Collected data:
+ + + + + + +

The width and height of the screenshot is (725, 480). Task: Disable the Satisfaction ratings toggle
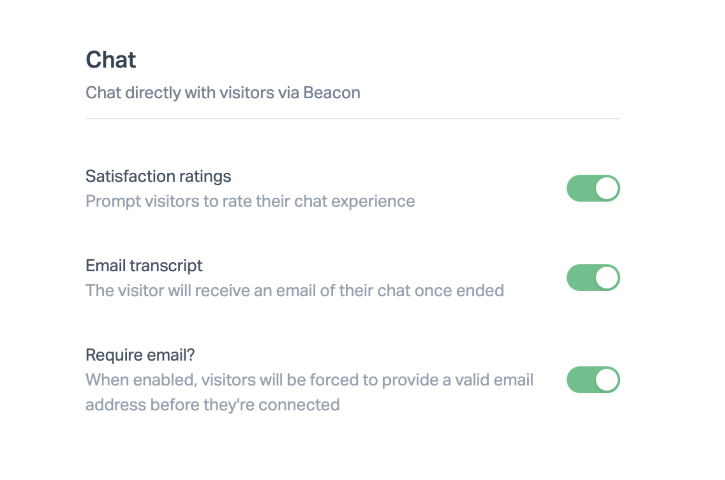pyautogui.click(x=593, y=188)
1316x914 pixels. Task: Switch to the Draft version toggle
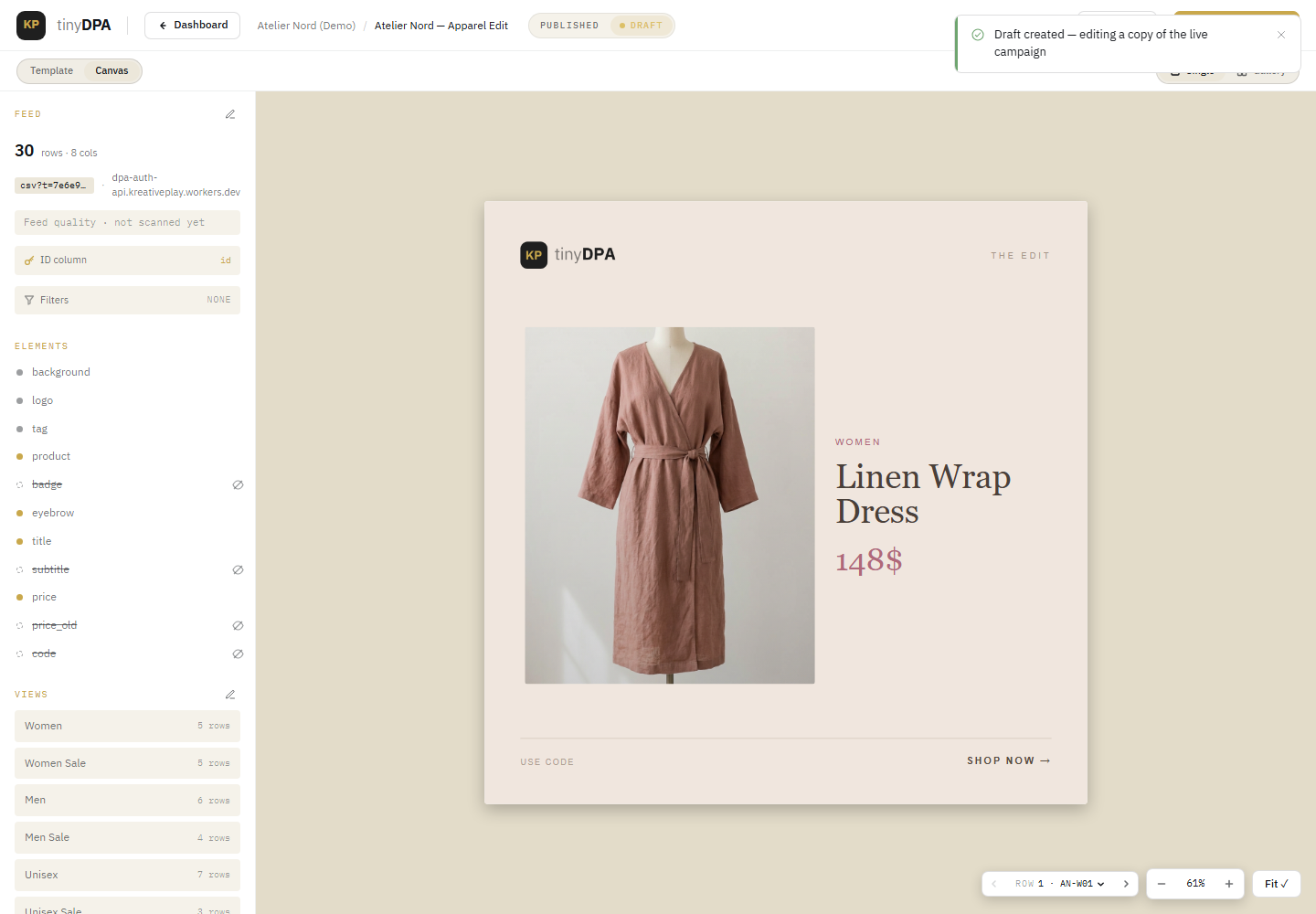click(x=641, y=26)
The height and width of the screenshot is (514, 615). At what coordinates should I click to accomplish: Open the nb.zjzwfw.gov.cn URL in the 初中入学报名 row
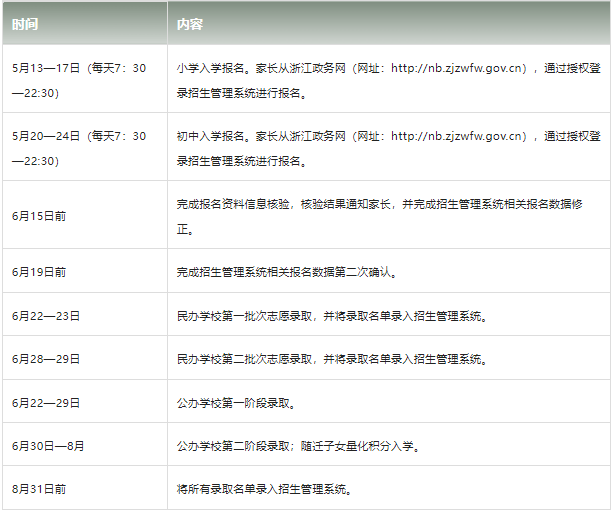tap(458, 136)
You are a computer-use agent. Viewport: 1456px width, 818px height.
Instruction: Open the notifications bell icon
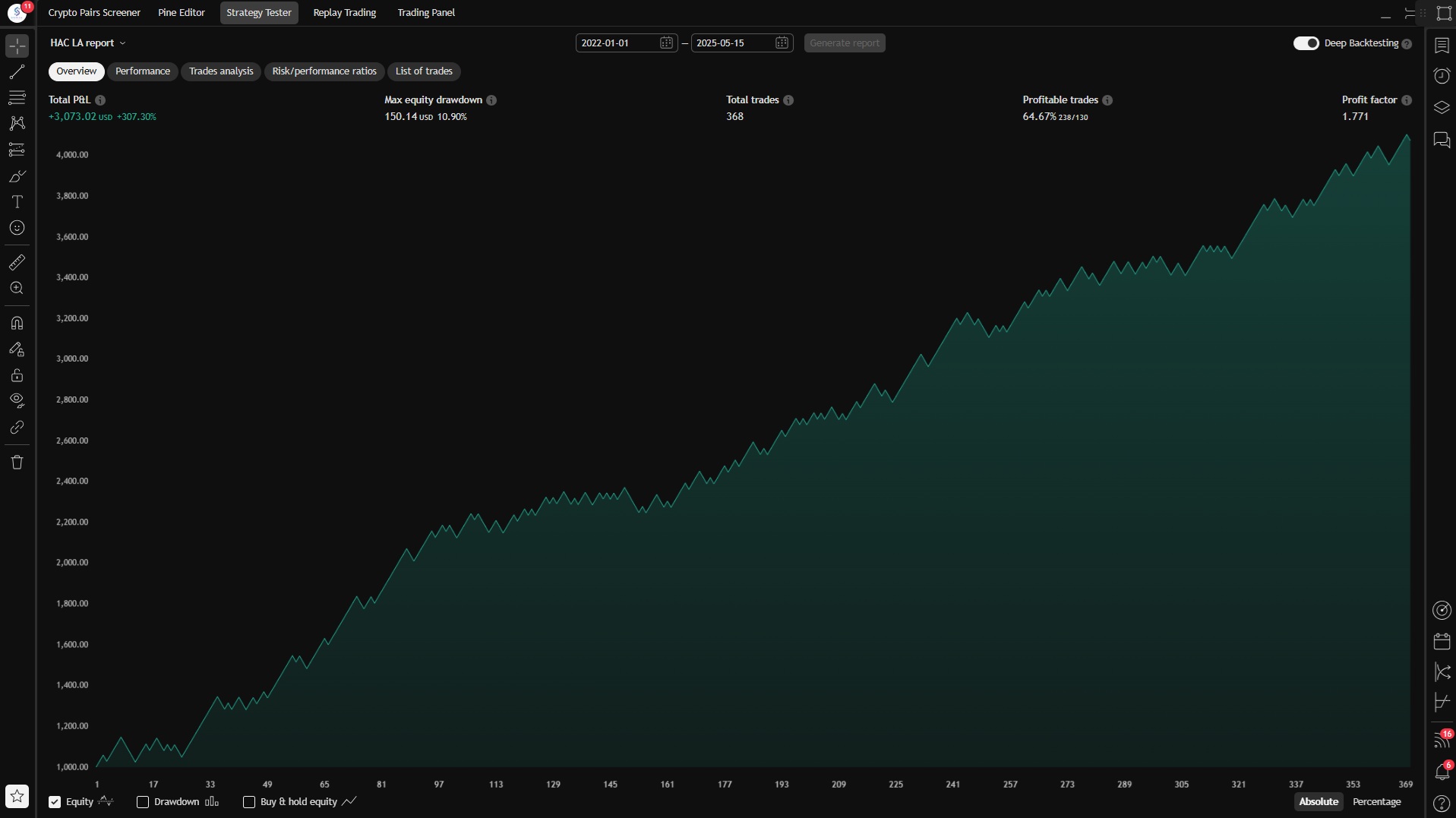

+ + + + + + +

The reply is to be all the records above, transcribed exactly, with no pictures.

The width and height of the screenshot is (725, 480). Task: Disable the Satisfaction ratings toggle
pyautogui.click(x=593, y=188)
1316x914 pixels. Task: Switch to the Draft version toggle
click(x=641, y=26)
The height and width of the screenshot is (514, 615). At what coordinates should I click to accomplish: Open the nb.zjzwfw.gov.cn URL in the 初中入学报名 row
tap(458, 136)
You are a computer-use agent. Viewport: 1456px width, 818px height.
Instruction: Open the notifications bell icon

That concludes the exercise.